Q: Wasn't the rebellion in the oppressed Tibet just due?
A: The question must be, was it useful? Anyone who knows even a little
about the Chinese leadership would come to the conclusion that there's
never been the slightest chance for a rebellion to turn things to the
better. The result is shocking and it was foreseeable. Tibet's
latitude was never narrower than today, and it will stay this way for
the foreseeable time. And the threat of boycotting the Olympics
doesn't help, neither. The reformers within the leadership who propose
a more liberal handling of Tibet cannot score points; the hardliners
who claim the West is using Tibet to destabilize China see themselves
in upwind. The more wildly the West gesticulate, the narrower the
latitude for the reformers. We tend to forget that the greatest
changes in the Middle Kingdom have always come from within.

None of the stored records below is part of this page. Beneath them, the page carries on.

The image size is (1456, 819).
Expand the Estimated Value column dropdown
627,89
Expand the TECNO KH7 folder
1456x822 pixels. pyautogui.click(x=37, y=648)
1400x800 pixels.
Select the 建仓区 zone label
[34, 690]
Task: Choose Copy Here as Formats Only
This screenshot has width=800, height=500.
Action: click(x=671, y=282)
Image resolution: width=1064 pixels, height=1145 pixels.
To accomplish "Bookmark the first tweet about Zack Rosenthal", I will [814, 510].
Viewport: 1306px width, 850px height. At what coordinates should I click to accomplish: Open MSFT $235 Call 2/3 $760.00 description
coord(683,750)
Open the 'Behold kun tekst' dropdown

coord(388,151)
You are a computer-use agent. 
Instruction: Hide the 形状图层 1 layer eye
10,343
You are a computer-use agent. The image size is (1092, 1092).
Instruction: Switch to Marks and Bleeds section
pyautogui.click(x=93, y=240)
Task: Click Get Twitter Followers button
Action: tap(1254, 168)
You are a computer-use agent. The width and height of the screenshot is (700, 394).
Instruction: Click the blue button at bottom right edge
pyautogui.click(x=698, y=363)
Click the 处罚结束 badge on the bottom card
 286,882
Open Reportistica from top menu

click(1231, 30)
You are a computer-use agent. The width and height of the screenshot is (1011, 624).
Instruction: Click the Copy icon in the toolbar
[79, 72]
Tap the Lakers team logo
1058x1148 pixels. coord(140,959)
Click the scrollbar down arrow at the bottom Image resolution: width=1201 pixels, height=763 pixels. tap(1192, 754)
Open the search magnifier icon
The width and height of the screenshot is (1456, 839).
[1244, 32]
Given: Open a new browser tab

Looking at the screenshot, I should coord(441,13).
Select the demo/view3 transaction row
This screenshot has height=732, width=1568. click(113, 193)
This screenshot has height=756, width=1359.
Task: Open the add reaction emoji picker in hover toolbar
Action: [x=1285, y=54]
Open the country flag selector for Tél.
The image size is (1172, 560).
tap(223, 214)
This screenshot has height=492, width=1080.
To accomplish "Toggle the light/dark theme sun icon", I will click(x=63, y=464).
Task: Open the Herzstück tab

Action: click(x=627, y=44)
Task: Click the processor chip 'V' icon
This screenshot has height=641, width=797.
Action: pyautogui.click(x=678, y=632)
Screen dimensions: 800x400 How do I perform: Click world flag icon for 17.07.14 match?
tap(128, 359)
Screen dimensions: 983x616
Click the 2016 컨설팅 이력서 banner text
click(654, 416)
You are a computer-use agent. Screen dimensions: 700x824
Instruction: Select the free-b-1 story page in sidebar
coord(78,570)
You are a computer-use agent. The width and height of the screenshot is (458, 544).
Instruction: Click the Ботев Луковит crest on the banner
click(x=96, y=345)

Q: When people in the West talk about China, there's always either
great euphoria or total aversion. Why such extremes?
A: Because there's an epochal change taking place. Ever since the
discovery of America by Columbus the West has dominated. Wherever
the conquerors went, they were able to force the people to play by
their rules. Now, that's no longer tenable. Nations like China are
going their own and very successful way. Many in the West are
fascinated by that dynamics, by the modernity, by how fast those
people are able to leave poverty behind them.

Q: And how is the aversion to explain?
A: At about the end of the nineties the fear came along - the worry of
having to share, the worry that our financial margins would decrease;
that resources would become more and more expensive, and our values
would loose importance; that more and more jobs would drift to China
or Asia and our social standards would no longer sustainable.

Q: Aren't those fears justified?
A: They would be if you believe because of our own natural supremacy
we don't have to do anything. We have to consider what we can still
manufacture in the West and what we no longer can; which of our values
are convincing, which not. What's new is that we can no more simply
command when it comes to the question of what we consider good and
right, instead we have to persuade and compromise. We have to
reposition our way of thinking. That's difficult and it will take a
few generations.

Q: And what if that doesn't succeed?
A: Then we will fare similarly as the nobility of the nineteenth
century. It succumbed to the deceptive belief that the uprising of the
new class were a win-win development. But their exclusive position
could not hold. In hindsight we see it as a natural development. More
and more people were able to participate in decision-making and
advance. What happened then on the level of national states are now
taking place on a global level. And because we are affected ourselves,
our imagination isn't reaching far enough. Future generations,
likewise, will see the relativization of the West as normal and

Q: Are we doomed to fall?
A: No. My only concern is that due to our arrogance and self-assurance
we wouldn't take on this issue. It's strange - watching from afar, the
Germans don't appear to be self-doubting, but rather tend to consider
themselves the center of the world's civilization.

Q: Do the Chinese see us that way?
A: The young outgoing Chinese for instance are amazed that we have a
democracy that is thwarting itself - one that hardly allows progress
because it's stuck in the unbelievably complex process of finding

Q: Does it mean authoritative regimes like the Chinese one are better
equipped for today's challenges?
A: It simply means that there are badly functioning democracies and
well functioning dictatorships. Even though we don't like it, China is
by far the most successful development project in the latest history
of the world, and it isn't surpassing its peak for a long time yet.
Never before has so many people wrest themselves from poverty.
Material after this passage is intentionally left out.